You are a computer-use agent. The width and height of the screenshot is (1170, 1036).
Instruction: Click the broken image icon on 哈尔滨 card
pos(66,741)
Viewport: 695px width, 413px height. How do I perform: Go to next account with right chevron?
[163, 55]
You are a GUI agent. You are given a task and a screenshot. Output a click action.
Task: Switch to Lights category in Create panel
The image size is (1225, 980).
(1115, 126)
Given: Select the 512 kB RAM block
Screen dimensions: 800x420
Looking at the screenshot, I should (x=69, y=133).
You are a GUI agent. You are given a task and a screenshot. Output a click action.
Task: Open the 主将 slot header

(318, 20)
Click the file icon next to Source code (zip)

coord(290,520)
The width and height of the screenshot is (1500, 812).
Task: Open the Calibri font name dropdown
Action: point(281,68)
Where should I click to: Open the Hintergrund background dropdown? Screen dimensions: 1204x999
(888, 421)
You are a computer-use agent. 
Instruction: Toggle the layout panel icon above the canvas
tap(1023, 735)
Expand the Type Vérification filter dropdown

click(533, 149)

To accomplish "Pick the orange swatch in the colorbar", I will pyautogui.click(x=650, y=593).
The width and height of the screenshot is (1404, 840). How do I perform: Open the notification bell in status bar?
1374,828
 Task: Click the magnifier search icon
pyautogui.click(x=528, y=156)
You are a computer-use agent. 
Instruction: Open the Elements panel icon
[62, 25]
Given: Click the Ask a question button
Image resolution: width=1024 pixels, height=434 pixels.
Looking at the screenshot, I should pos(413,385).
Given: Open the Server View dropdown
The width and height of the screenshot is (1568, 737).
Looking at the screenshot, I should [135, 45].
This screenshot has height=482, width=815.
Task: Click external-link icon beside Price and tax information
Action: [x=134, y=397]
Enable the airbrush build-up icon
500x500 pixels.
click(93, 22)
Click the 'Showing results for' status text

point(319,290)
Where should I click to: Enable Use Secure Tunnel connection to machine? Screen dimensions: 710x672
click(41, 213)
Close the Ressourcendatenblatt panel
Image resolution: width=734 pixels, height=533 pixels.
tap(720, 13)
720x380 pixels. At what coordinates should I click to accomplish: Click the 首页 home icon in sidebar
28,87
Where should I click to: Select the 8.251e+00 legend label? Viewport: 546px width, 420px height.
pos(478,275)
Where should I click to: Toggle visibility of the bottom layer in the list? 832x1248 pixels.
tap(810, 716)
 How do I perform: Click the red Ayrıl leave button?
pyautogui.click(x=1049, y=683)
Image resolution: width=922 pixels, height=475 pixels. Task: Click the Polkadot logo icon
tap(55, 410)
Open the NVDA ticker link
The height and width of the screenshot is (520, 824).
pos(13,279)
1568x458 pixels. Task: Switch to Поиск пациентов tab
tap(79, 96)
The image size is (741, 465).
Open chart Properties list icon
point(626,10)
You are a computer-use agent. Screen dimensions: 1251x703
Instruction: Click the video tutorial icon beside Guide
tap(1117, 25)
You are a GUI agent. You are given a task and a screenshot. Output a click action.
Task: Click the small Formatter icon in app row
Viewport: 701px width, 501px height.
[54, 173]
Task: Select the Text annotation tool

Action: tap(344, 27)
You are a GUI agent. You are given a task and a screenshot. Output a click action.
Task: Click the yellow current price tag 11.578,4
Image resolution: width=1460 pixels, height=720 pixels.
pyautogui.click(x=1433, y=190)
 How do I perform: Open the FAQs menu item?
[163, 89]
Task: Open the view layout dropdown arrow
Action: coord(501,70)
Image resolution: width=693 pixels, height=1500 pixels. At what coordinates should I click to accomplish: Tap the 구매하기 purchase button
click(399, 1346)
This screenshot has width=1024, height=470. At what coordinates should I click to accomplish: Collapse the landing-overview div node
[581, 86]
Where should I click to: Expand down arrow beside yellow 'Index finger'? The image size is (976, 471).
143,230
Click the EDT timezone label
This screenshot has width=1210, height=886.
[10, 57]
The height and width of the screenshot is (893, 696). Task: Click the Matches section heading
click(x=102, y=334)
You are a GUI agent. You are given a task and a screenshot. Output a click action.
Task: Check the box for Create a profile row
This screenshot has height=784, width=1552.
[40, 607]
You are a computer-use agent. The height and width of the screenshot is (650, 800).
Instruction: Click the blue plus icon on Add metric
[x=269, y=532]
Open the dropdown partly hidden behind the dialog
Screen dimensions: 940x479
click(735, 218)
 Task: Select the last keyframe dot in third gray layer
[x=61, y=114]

▸ Task to carry out: Repeat every entry above exactly, leaving nothing out.

▸ Answer to the problem:
You are a computer-use agent. The width and height of the screenshot is (1170, 1036).
Instruction: Click the broken image icon on 哈尔滨 card
pos(66,741)
Viewport: 695px width, 413px height. How do I perform: Go to next account with right chevron?
[163, 55]
You are a GUI agent. You are given a task and a screenshot. Output a click action.
Task: Switch to Lights category in Create panel
The image size is (1225, 980).
(1115, 126)
Given: Select the 512 kB RAM block
Screen dimensions: 800x420
Looking at the screenshot, I should (x=69, y=133).
You are a GUI agent. You are given a task and a screenshot. Output a click action.
Task: Open the 主将 slot header

(318, 20)
Click the file icon next to Source code (zip)

coord(290,520)
The width and height of the screenshot is (1500, 812).
Task: Open the Calibri font name dropdown
Action: point(281,68)
Where should I click to: Open the Hintergrund background dropdown? Screen dimensions: 1204x999
(888, 421)
You are a computer-use agent. 
Instruction: Toggle the layout panel icon above the canvas
tap(1023, 735)
Expand the Type Vérification filter dropdown

click(533, 149)

To accomplish "Pick the orange swatch in the colorbar", I will pyautogui.click(x=650, y=593).
The width and height of the screenshot is (1404, 840). How do I perform: Open the notification bell in status bar?
1374,828
 Task: Click the magnifier search icon
pyautogui.click(x=528, y=156)
You are a computer-use agent. 
Instruction: Open the Elements panel icon
[62, 25]
Given: Click the Ask a question button
Image resolution: width=1024 pixels, height=434 pixels.
Looking at the screenshot, I should pos(413,385).
Given: Open the Server View dropdown
The width and height of the screenshot is (1568, 737).
Looking at the screenshot, I should [135, 45].
This screenshot has height=482, width=815.
Task: Click external-link icon beside Price and tax information
Action: [x=134, y=397]
Enable the airbrush build-up icon
500x500 pixels.
click(93, 22)
Click the 'Showing results for' status text

point(319,290)
Where should I click to: Enable Use Secure Tunnel connection to machine? Screen dimensions: 710x672
click(41, 213)
Close the Ressourcendatenblatt panel
Image resolution: width=734 pixels, height=533 pixels.
tap(720, 13)
720x380 pixels. At what coordinates should I click to accomplish: Click the 首页 home icon in sidebar
28,87
Where should I click to: Select the 8.251e+00 legend label? Viewport: 546px width, 420px height.
pos(478,275)
Where should I click to: Toggle visibility of the bottom layer in the list? 832x1248 pixels.
tap(810, 716)
 How do I perform: Click the red Ayrıl leave button?
pyautogui.click(x=1049, y=683)
Image resolution: width=922 pixels, height=475 pixels. Task: Click the Polkadot logo icon
tap(55, 410)
Open the NVDA ticker link
The height and width of the screenshot is (520, 824).
pos(13,279)
1568x458 pixels. Task: Switch to Поиск пациентов tab
tap(79, 96)
The image size is (741, 465).
Open chart Properties list icon
point(626,10)
You are a computer-use agent. Screen dimensions: 1251x703
Instruction: Click the video tutorial icon beside Guide
tap(1117, 25)
You are a GUI agent. You are given a task and a screenshot. Output a click action.
Task: Click the small Formatter icon in app row
Viewport: 701px width, 501px height.
[54, 173]
Task: Select the Text annotation tool

Action: tap(344, 27)
You are a GUI agent. You are given a task and a screenshot. Output a click action.
Task: Click the yellow current price tag 11.578,4
Image resolution: width=1460 pixels, height=720 pixels.
pyautogui.click(x=1433, y=190)
 How do I perform: Open the FAQs menu item?
[163, 89]
Task: Open the view layout dropdown arrow
Action: coord(501,70)
Image resolution: width=693 pixels, height=1500 pixels. At what coordinates should I click to accomplish: Tap the 구매하기 purchase button
click(399, 1346)
This screenshot has width=1024, height=470. At what coordinates should I click to accomplish: Collapse the landing-overview div node
[581, 86]
Where should I click to: Expand down arrow beside yellow 'Index finger'? The image size is (976, 471).
143,230
Click the EDT timezone label
This screenshot has width=1210, height=886.
[10, 57]
The height and width of the screenshot is (893, 696). Task: Click the Matches section heading
click(x=102, y=334)
You are a GUI agent. You are given a task and a screenshot. Output a click action.
Task: Check the box for Create a profile row
This screenshot has height=784, width=1552.
[40, 607]
You are a computer-use agent. The height and width of the screenshot is (650, 800).
Instruction: Click the blue plus icon on Add metric
[x=269, y=532]
Open the dropdown partly hidden behind the dialog
Screen dimensions: 940x479
click(735, 218)
 Task: Select the last keyframe dot in third gray layer
[x=61, y=114]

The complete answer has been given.